Lehmann Maupin is pleased to announce an exhibition by Shirazeh Houshiary. She has exhibited her sculptures, paintings and drawings widely since the 1980s, and this exhibition will consist of a new body of paintings and will be the first one person exhibition of Houshiary's work in New York.
Born in Iran in 1955 and having moved to London in the early 1970s, Houshiary graduated from the Chelsea School of Art in 1979 and emerged with a group of artists including Tony Cragg, Richard Deacon, and Anish Kapoor. Shirazeh Houshiary has had one person exhibitions at the Musée Rath in Geneva, the Museum of Modern Art Oxford, the Camden Arts Centre in London, the University of Massachusetts at Amherst, the Harn Museum in Gainsville Florida, Le Magasin in Grenoble, the Museum Villa Stuck in Munich, and the Bonnefanten Museum in Maastricht among others.
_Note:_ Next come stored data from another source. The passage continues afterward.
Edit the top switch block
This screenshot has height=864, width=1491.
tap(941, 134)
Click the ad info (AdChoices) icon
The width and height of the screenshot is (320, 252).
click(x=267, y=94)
Nominated in 1994 by the Tate Gallery for the Turner Prize, she continues to live and work in London.
This new group of paintings is born of Houshiary's dedication to and interest in Sufism. Each painting is built up of delicate webs of graphite or pigment on either a black or a white field. Text taken from Sufi incantations are repeatedly laced into luminous surfaces, uniting the word and the image into a meditative visual experience.